» WORK ITEM
Lines from the records below that contain the word "agent" are to be copied out.

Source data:
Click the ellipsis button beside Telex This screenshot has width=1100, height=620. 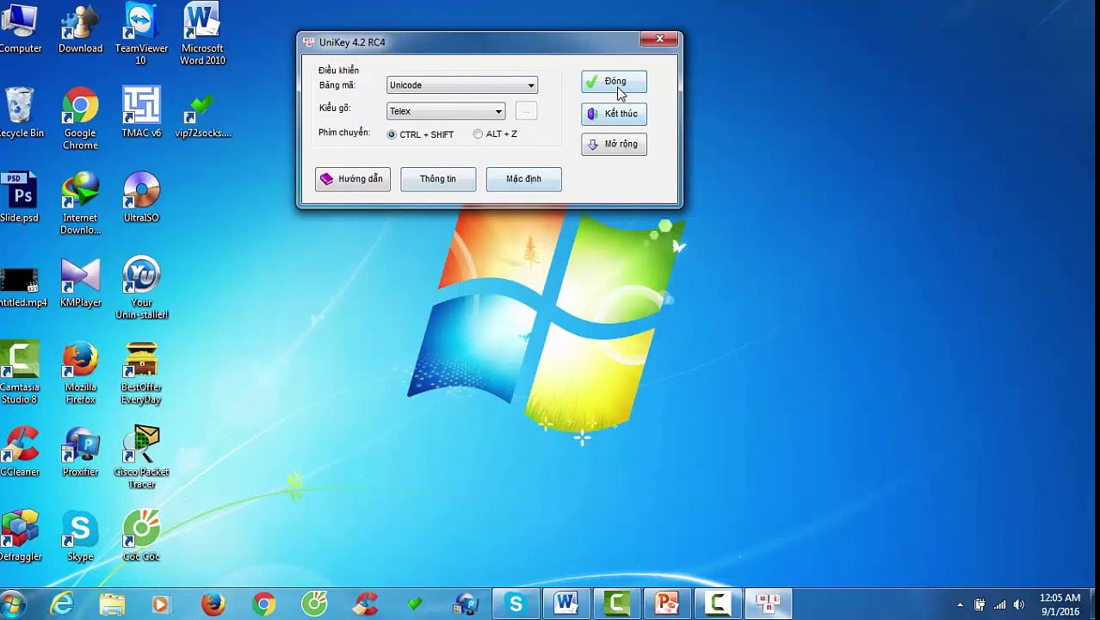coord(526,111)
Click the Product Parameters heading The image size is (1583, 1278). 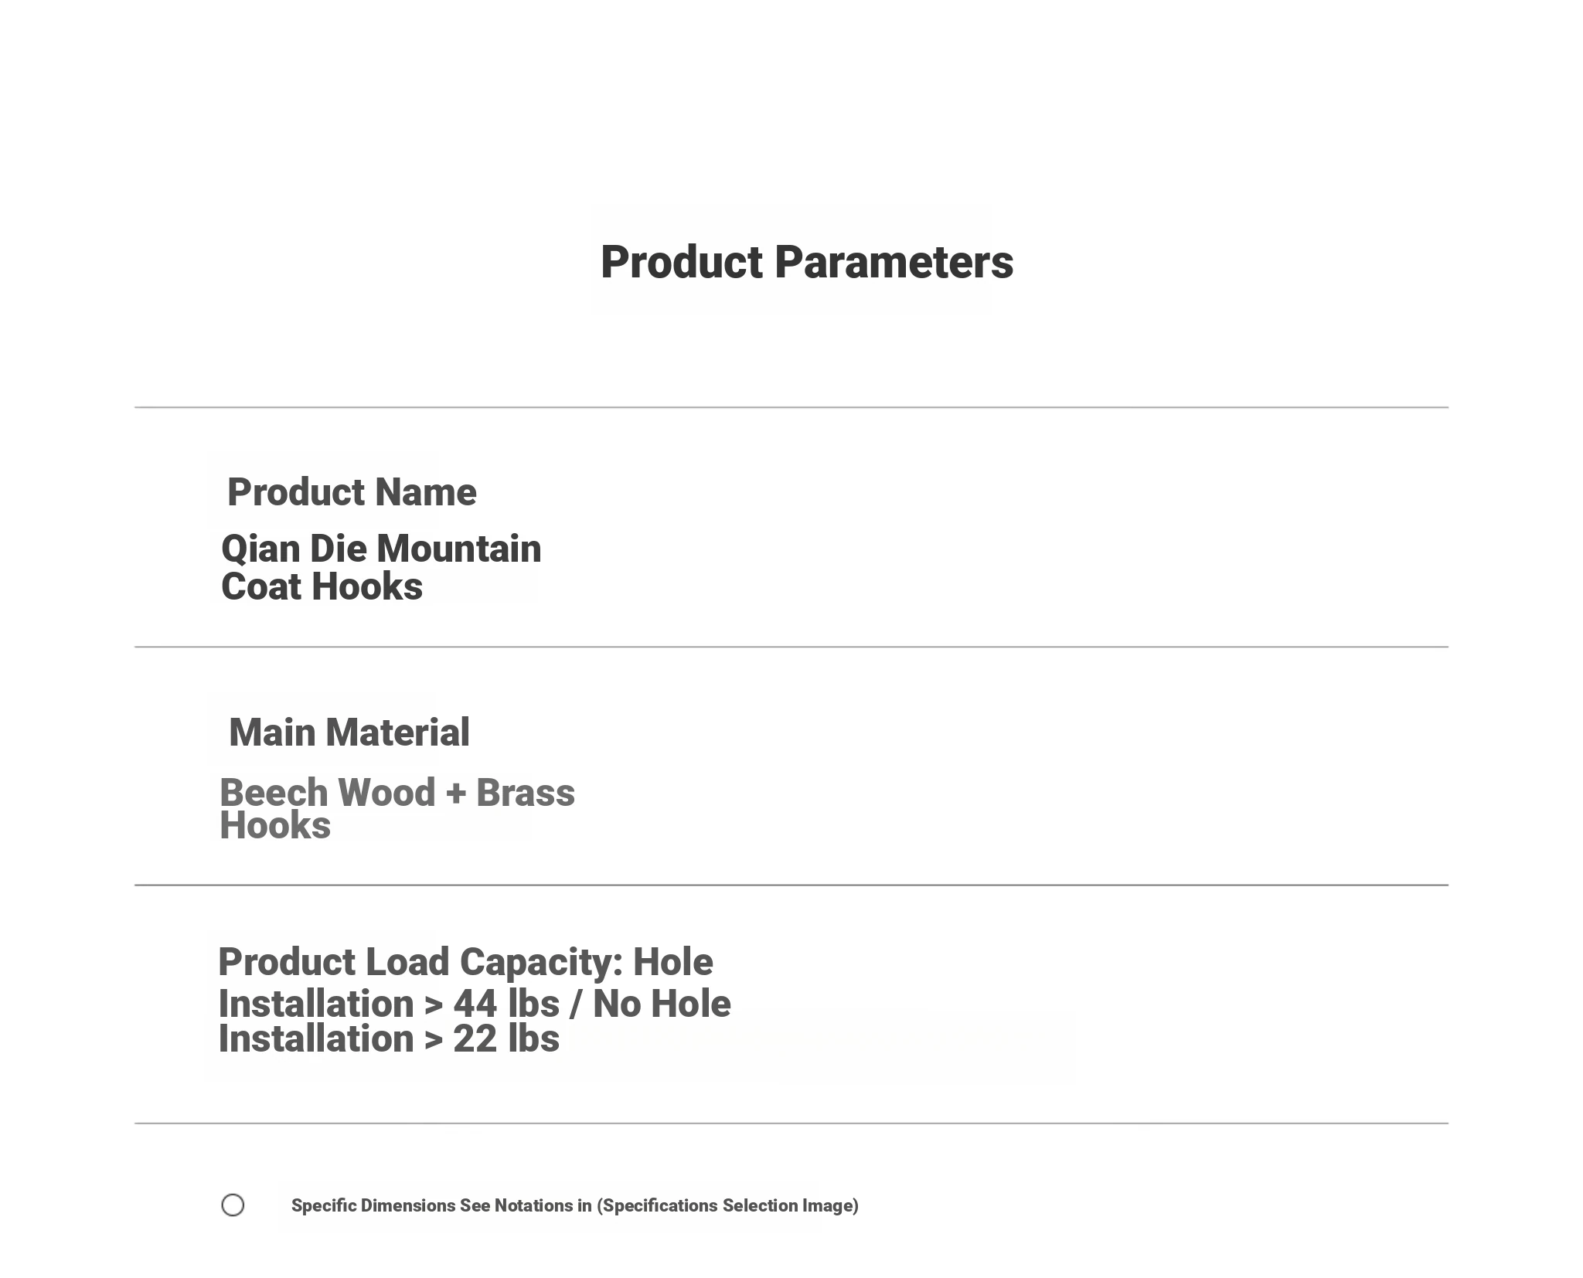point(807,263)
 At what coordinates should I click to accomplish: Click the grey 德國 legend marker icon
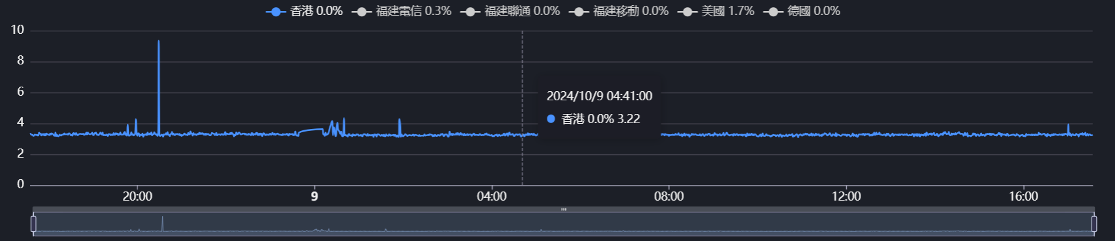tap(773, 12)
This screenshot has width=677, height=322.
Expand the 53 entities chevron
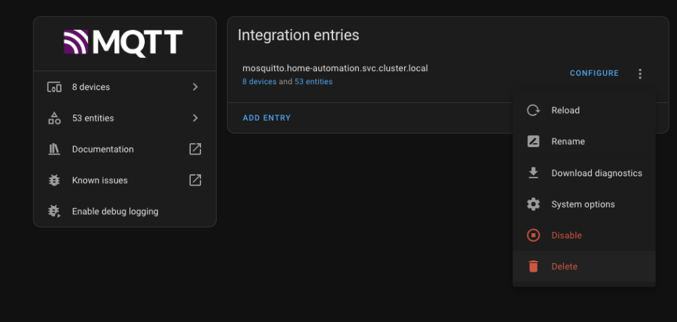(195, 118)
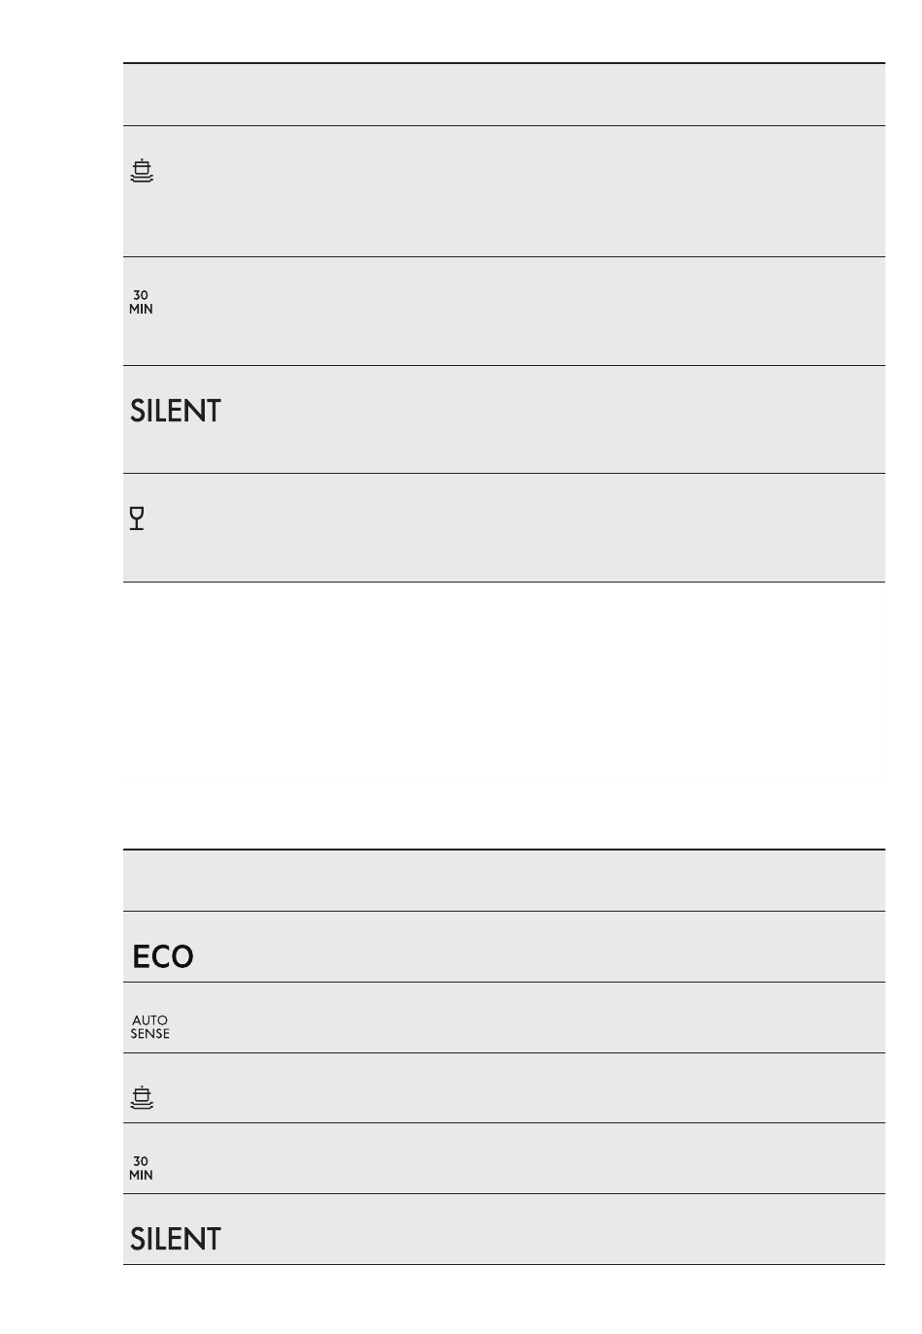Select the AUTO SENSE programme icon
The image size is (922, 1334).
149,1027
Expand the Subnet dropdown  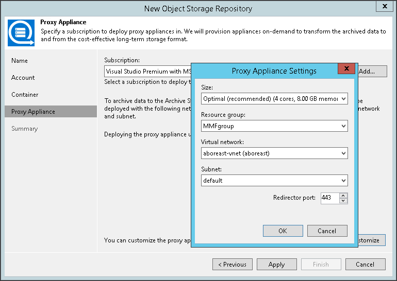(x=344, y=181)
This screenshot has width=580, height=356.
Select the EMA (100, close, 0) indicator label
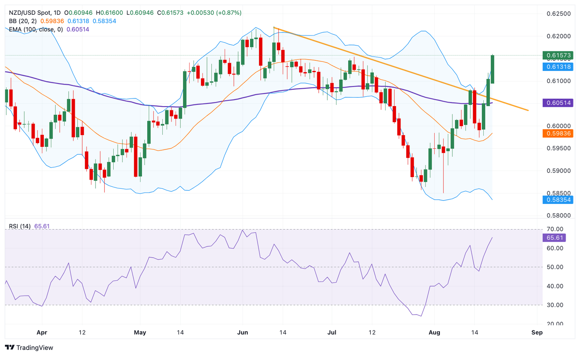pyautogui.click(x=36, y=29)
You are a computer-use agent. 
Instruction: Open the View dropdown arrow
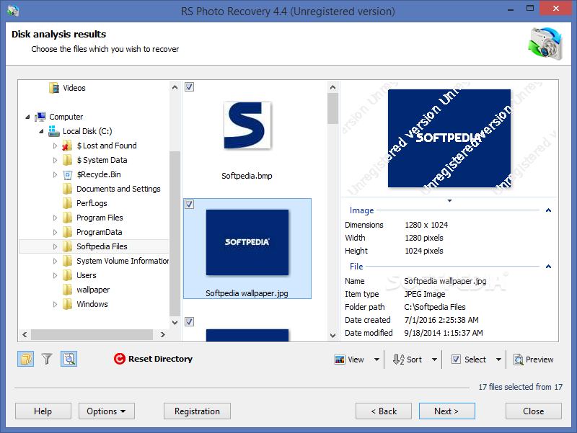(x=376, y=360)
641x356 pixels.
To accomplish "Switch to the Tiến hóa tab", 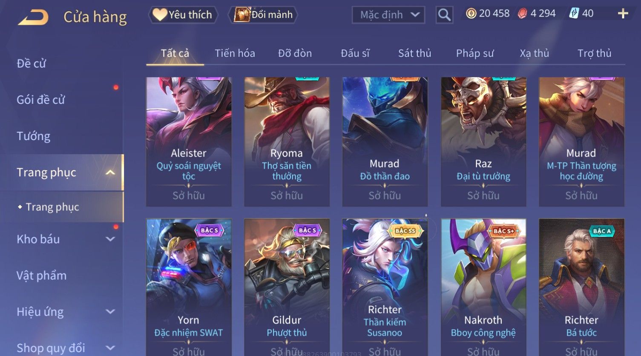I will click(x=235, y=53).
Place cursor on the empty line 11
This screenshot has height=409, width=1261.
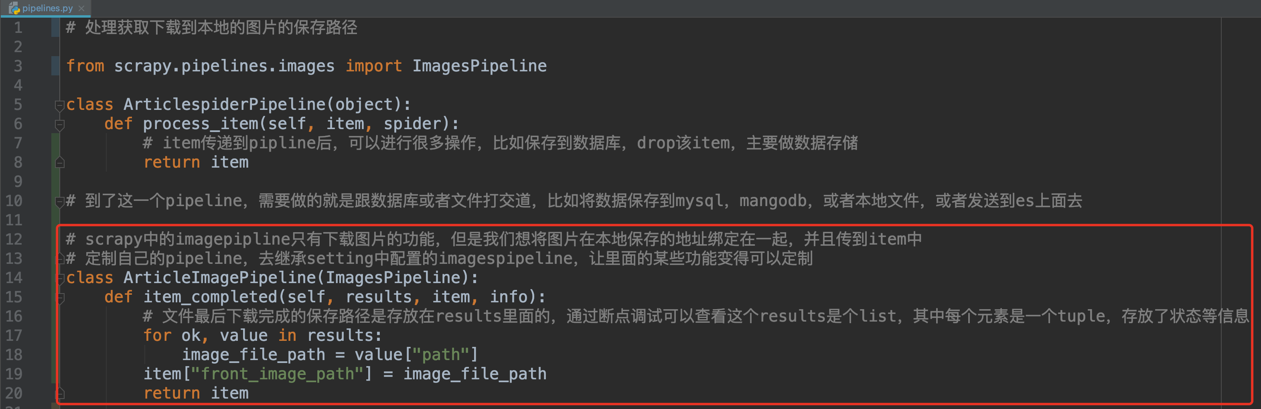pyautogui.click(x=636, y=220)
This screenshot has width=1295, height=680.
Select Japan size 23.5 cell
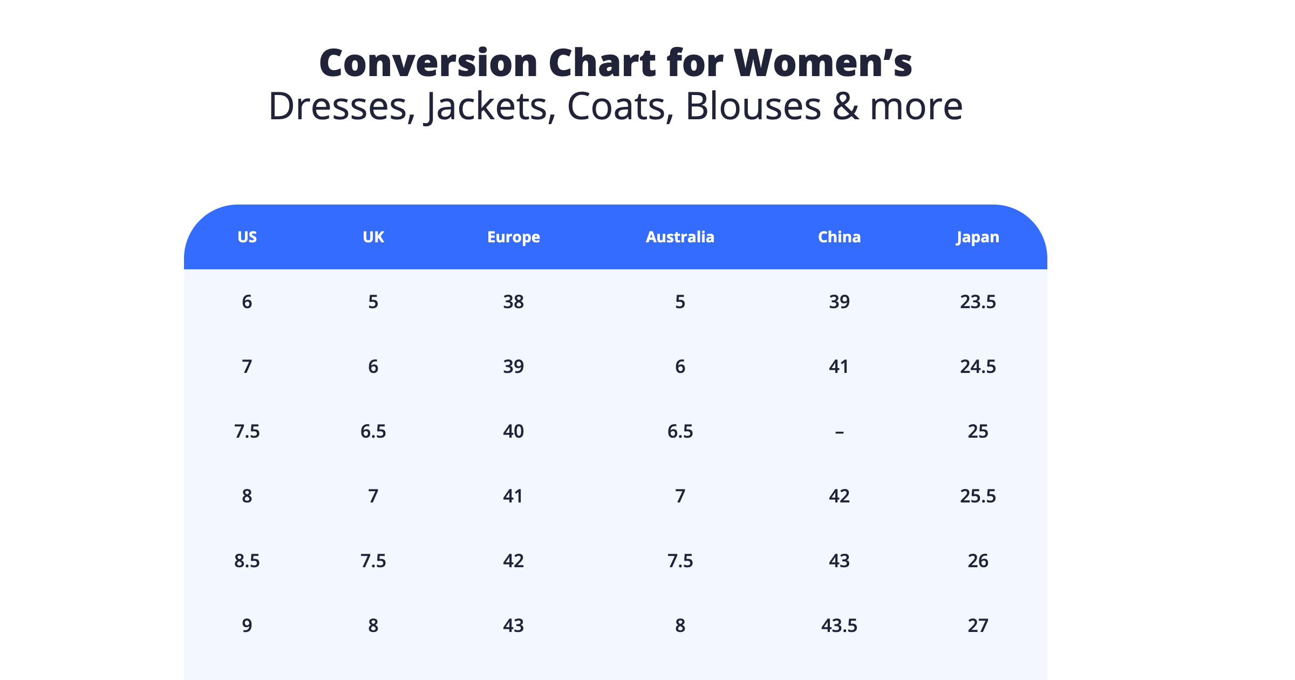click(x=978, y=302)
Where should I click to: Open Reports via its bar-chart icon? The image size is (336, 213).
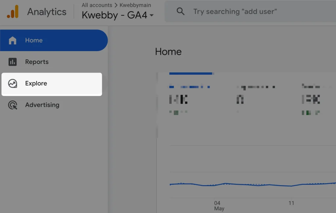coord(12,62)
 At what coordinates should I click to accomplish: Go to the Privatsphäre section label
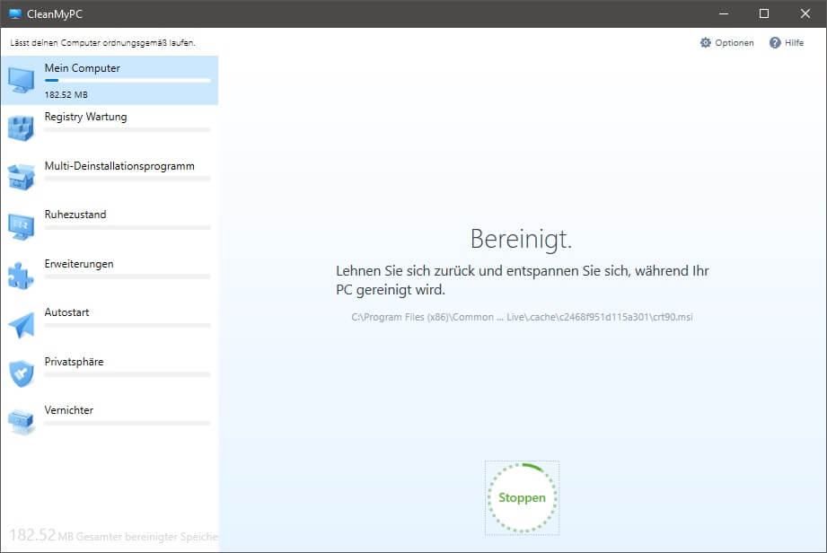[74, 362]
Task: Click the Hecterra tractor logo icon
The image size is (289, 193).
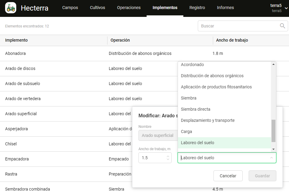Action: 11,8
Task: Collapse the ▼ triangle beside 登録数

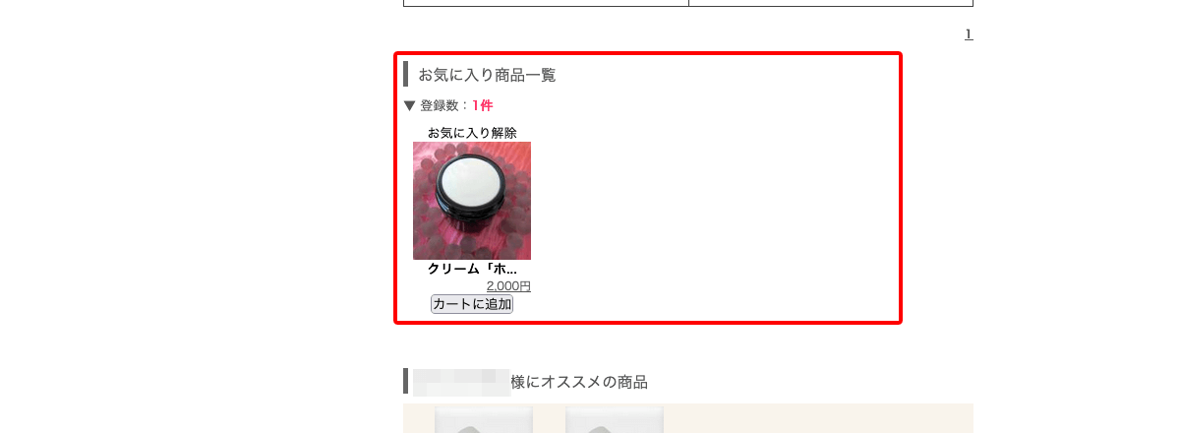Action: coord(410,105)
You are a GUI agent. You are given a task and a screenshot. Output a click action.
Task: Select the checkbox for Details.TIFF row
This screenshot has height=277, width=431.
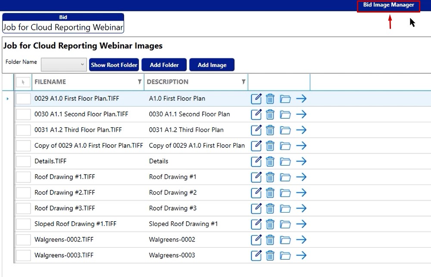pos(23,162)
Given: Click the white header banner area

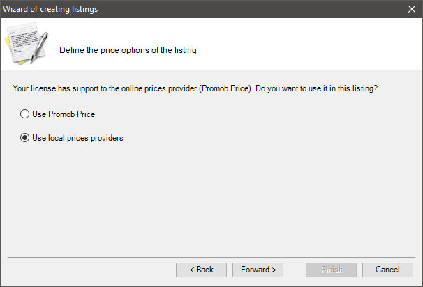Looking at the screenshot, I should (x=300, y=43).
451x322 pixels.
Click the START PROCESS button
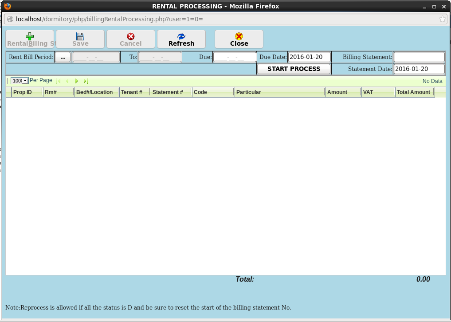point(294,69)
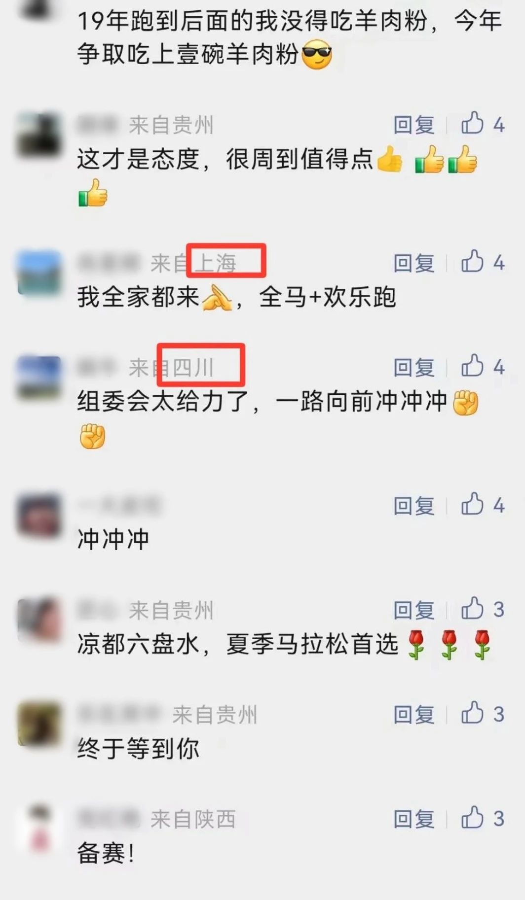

» EXERCISE RESULT
You are a computer-use agent. 
You are a GUI agent. You are given a task and a screenshot. Output a click action.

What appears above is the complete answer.